WHAT YOU ARE ASKED TO DO:
Your answer should be the exact lines of the data below from the one containing "You are a GUI" through the one containing "Viewport: 442px width, 275px height."; please include nothing else.
§
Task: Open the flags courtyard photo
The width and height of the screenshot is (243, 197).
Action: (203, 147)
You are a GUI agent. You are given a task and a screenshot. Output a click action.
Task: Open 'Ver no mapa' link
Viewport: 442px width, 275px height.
§
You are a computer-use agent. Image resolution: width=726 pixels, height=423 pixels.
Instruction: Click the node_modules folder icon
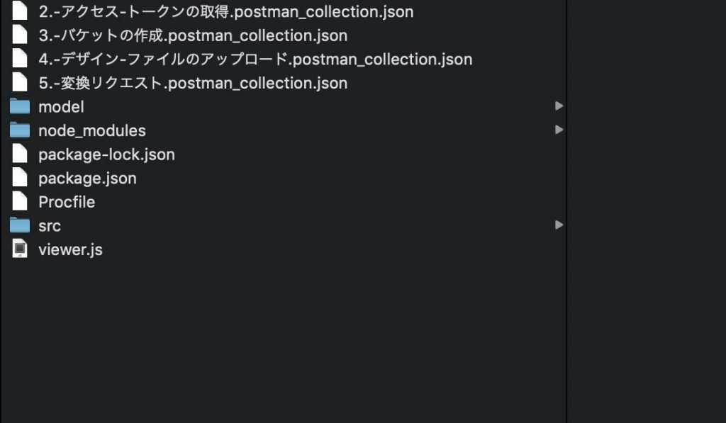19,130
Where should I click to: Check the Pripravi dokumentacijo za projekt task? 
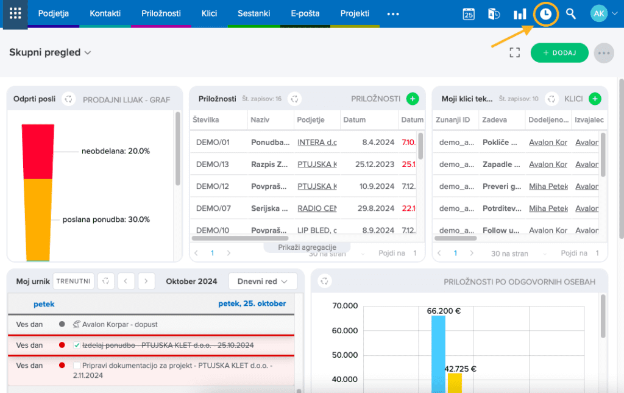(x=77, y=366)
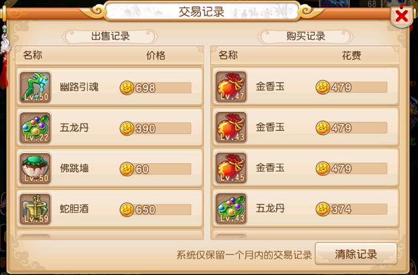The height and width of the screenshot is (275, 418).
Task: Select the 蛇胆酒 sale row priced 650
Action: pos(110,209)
§
RESULT OF THIS TASK:
You are a GUI agent. You are given a task and a screenshot. Output a click action.
Task: Open 'Ver no mapa' link
Viewport: 442px width, 275px height.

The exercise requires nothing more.